‘Is the Ambulance Coming?’ 2-Year-Old Girl Dies While Her Mom Waits, Begging for Help

When her 2-year-old daughter experienced cardiac arrest, Andrea Feeley thought a call to 911 would help. While the mother reportedly sat helplessly waiting for an ambulance to arrive at her Winthrop, Massachusetts home, she had no idea it would never show up. The city uses a private firm to contract ambulance service, and it was busy that day.

Instead, firefighters arrived and tried to help, but they couldn’t revive little Yuna Feeley. She ultimately died.

Nearly a year later, Feeley still grapples with understanding how her toddler’s life hung in the balance but she couldn’t get the professional care she needed.

More from CafeMom: 1-Year-Old Dies After Being Abandoned by Mom & Left in the Care of Her 11-Year-Old Brother

Yuna was very sick.

Her mother explained to the Boston Globe that the little girl had come home from day care two days earlier with a fever, but her symptoms didn’t seem serious. On the morning of January 26, 2024, that changed. Yuna went from lethargic to limp as her mother tried to get her to take a drink.

Feeley’s son called 911, and they waited for an ambulance. Within minutes, Winthrop firefighters arrived and began chest compressions, but there wasn’t an ambulance in sight.

Feeley said, “I just kept asking, ‘What’s going on? Is she breathing? Is the ambulance coming?'”

Firefighters did their best to help.

According to the Globe, it was quickly evident they needed the advanced training of paramedics and an ambulance. “Better step up that ambulance,” Captain Dan Flynn radioed.

As the minutes continued to pass and an ambulance never arrived, Fire Chief Scott Wiley put Yuna into his Chevy Tahoe with two firefighters and rushed her to Massachusetts General Hospital. Tragically, Yuna died.

Some say Yuna's death was a result of inadequate infrastructure.

According to NBC 10, the entire state of Massachusetts is under stress from a fractured system. The state often operates at a “Level Zero” when there is a critical need but no one to respond.

“Our largest worry is that those truly life-threatening cases, we might not have a resource available,” Action Ambulance CEO and President Michael Woronka told NBC 10.

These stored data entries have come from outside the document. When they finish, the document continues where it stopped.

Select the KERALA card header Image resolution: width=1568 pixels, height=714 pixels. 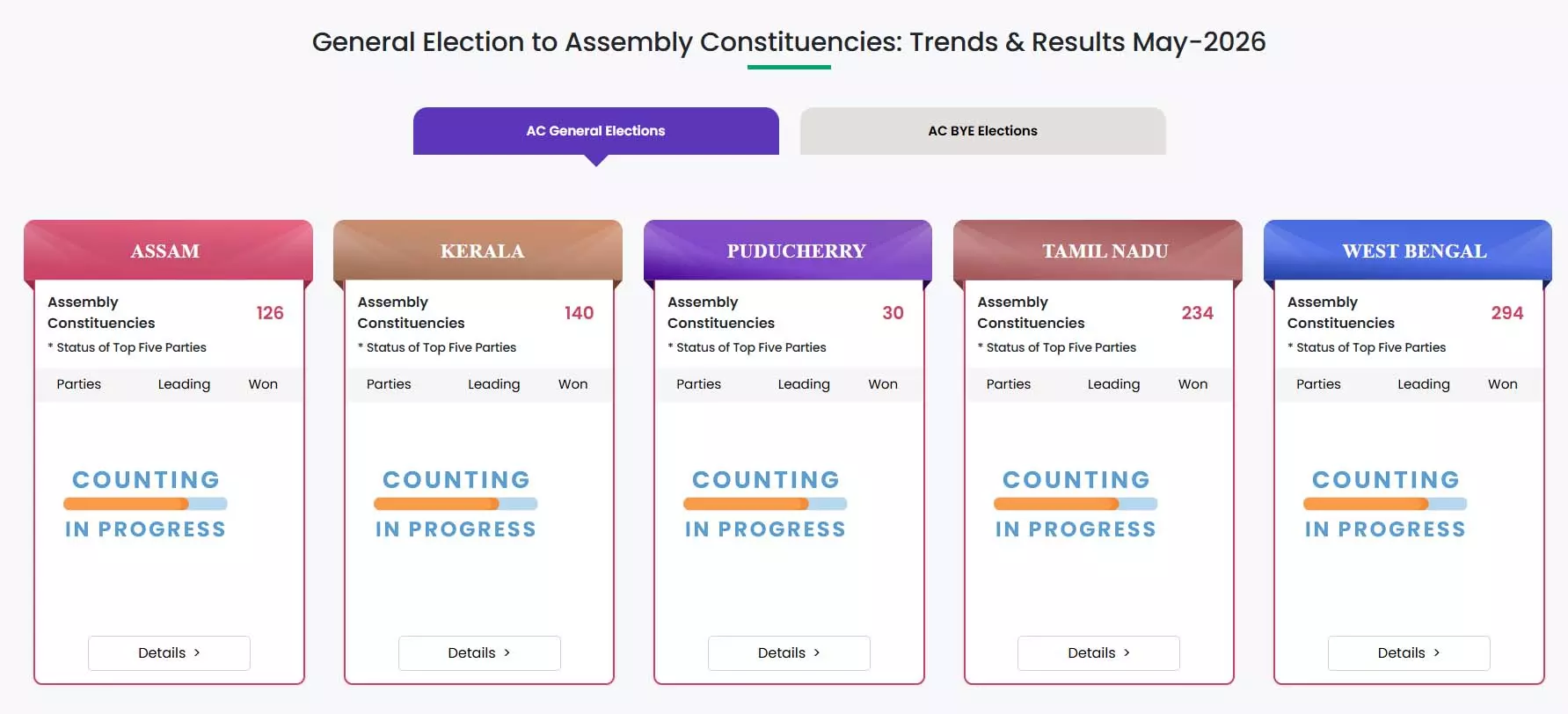[478, 251]
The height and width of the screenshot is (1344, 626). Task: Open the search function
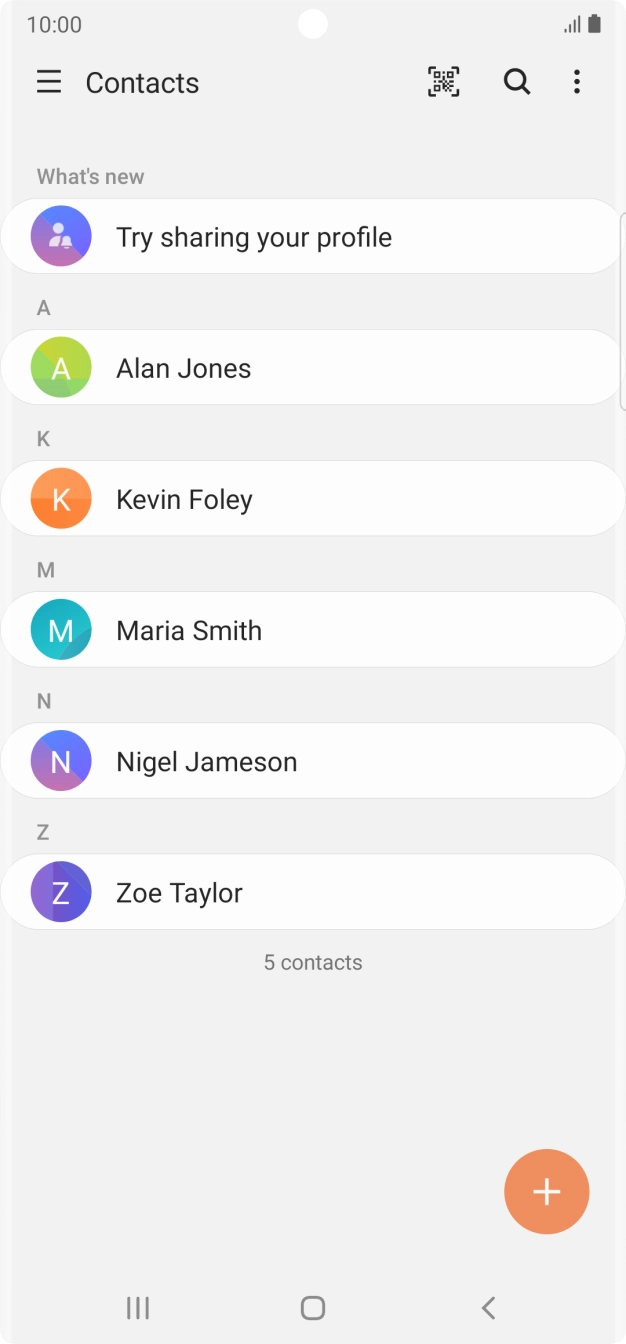tap(517, 82)
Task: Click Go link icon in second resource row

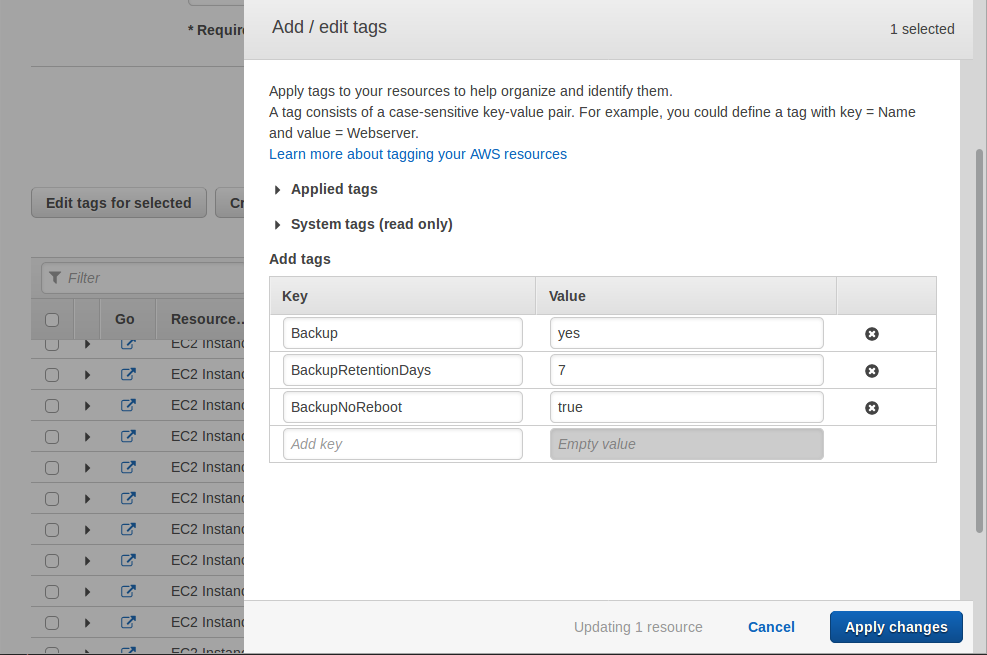Action: pos(128,375)
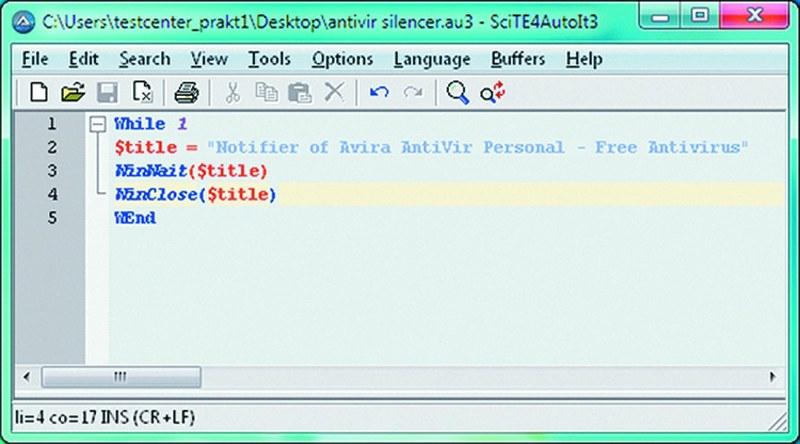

Woronka, who has worked as a first responder for nearly 40 years, said low pay and increased calls contribute to the issue. “The entire system,” he said, “it’s not just at a breaking point. It is breaking as we are watching this unfold in front of us right now.”

More from CafeMom: Video Shows Quick-Thinking Firefighter Dad Save Toddler Son From Drowning

Feeley can't help but think her daughter should still be alive.

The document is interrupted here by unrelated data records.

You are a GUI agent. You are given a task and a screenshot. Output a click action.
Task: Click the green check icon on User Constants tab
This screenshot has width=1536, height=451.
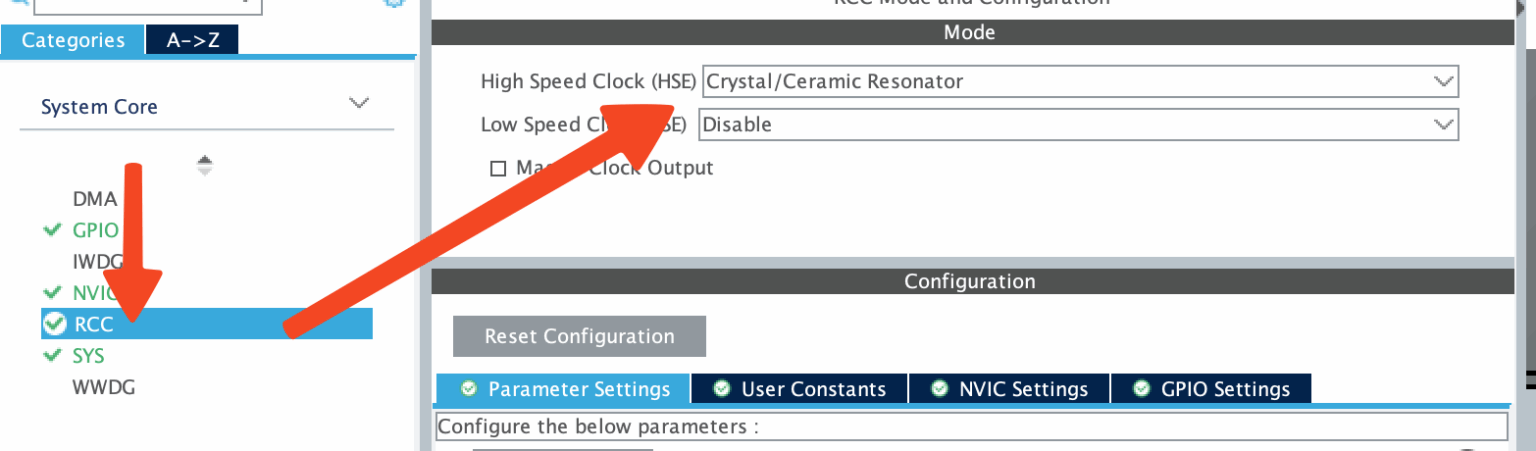coord(722,389)
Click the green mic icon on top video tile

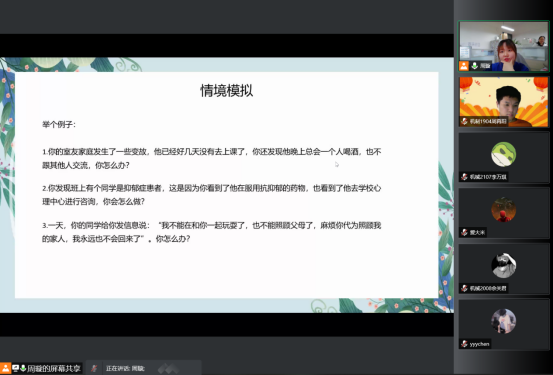pyautogui.click(x=475, y=66)
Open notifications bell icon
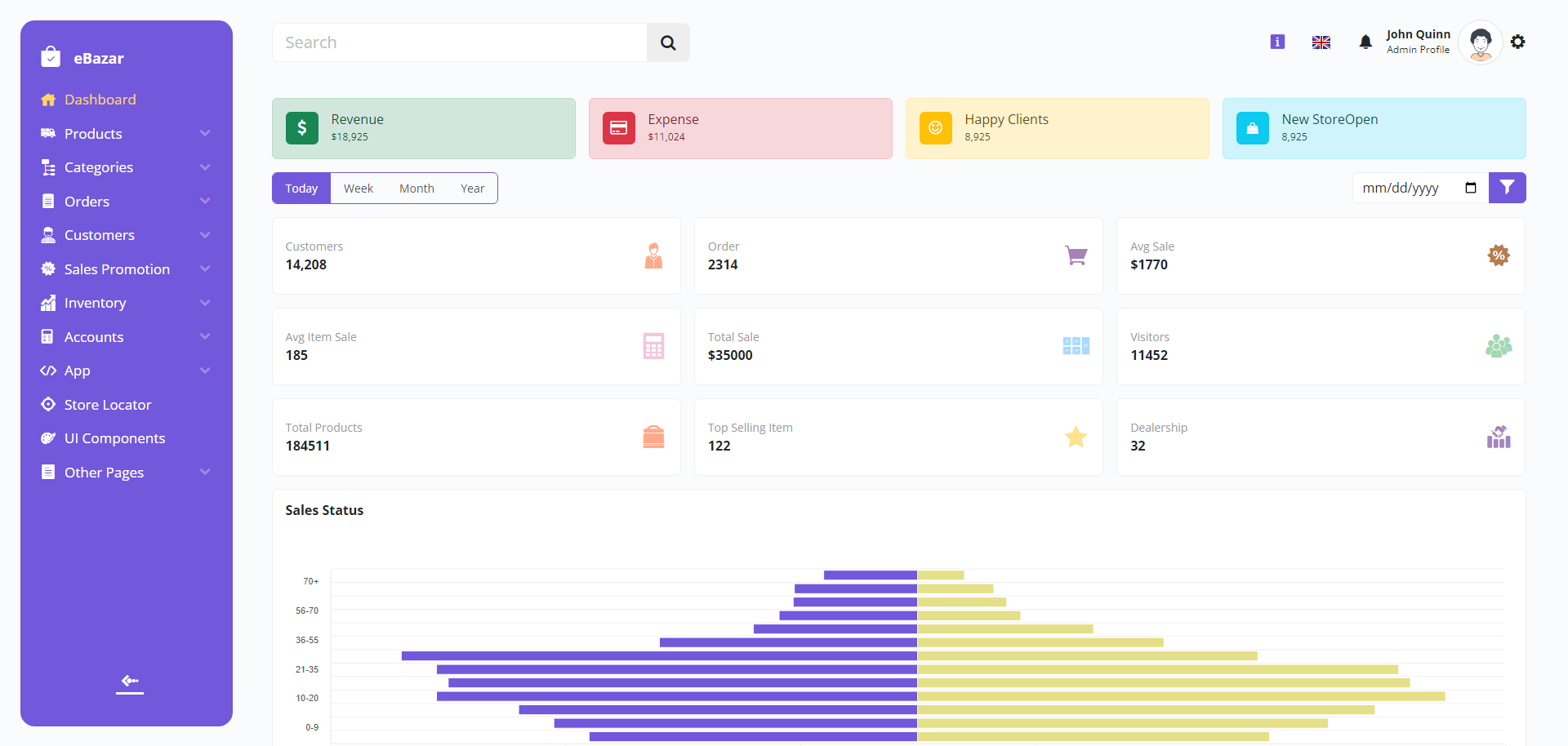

According to the Globe, the mother received an autopsy report listing her cause of death as “necrotizing pneumonia in the setting of RSV and strep.”

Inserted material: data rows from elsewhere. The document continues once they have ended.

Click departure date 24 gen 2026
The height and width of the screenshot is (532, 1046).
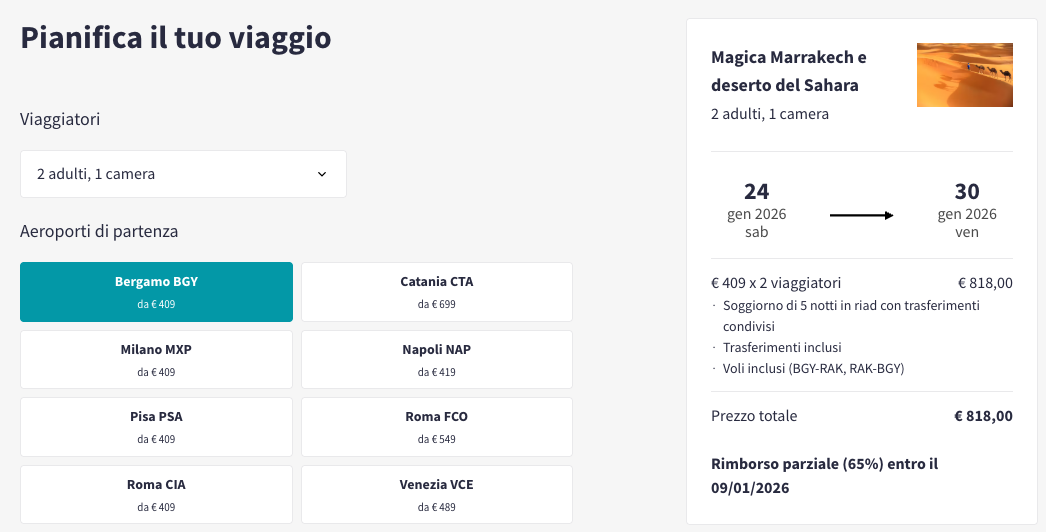[756, 210]
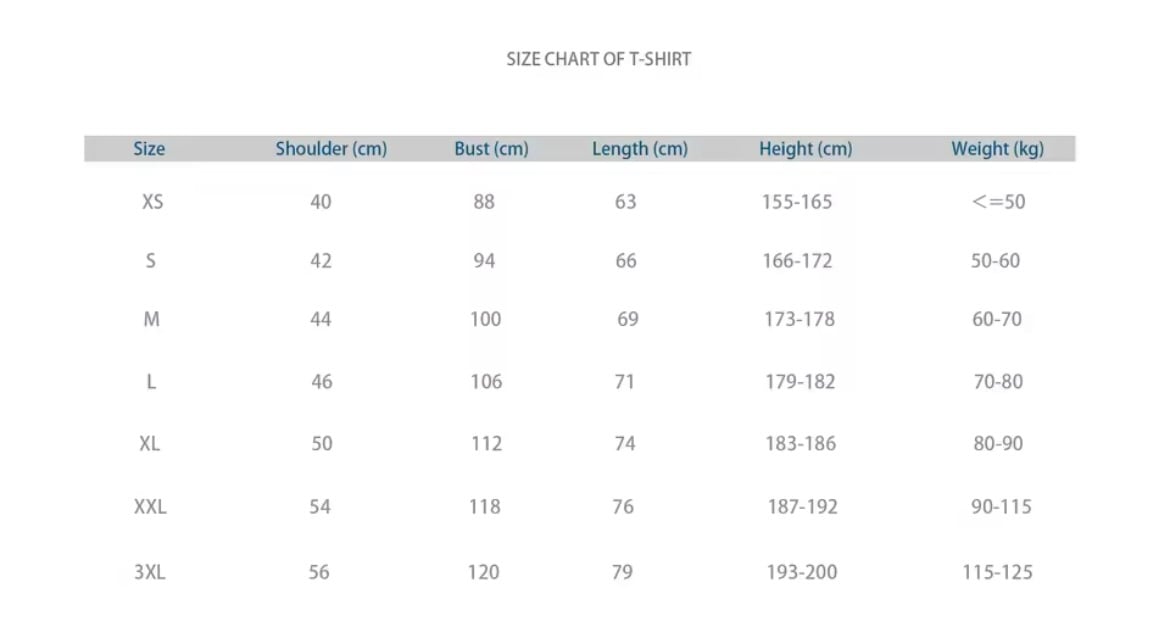Click the height range 155-165
1170x630 pixels.
pos(797,202)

“If an ambulance had come, could they have intubated her?” Feeley asked the newspaper. “Could they have given her something? What if there was something on the ambulance that they could have done?”

Wiley agreed.

“Maybe having an ambulance wouldn’t have made a difference, but it would’ve given her a better shot,” he said. “We’re all parents. Some of us are grandparents. It’s devastating. It’s not supposed to happen. It’s a horrible, horrible thing.”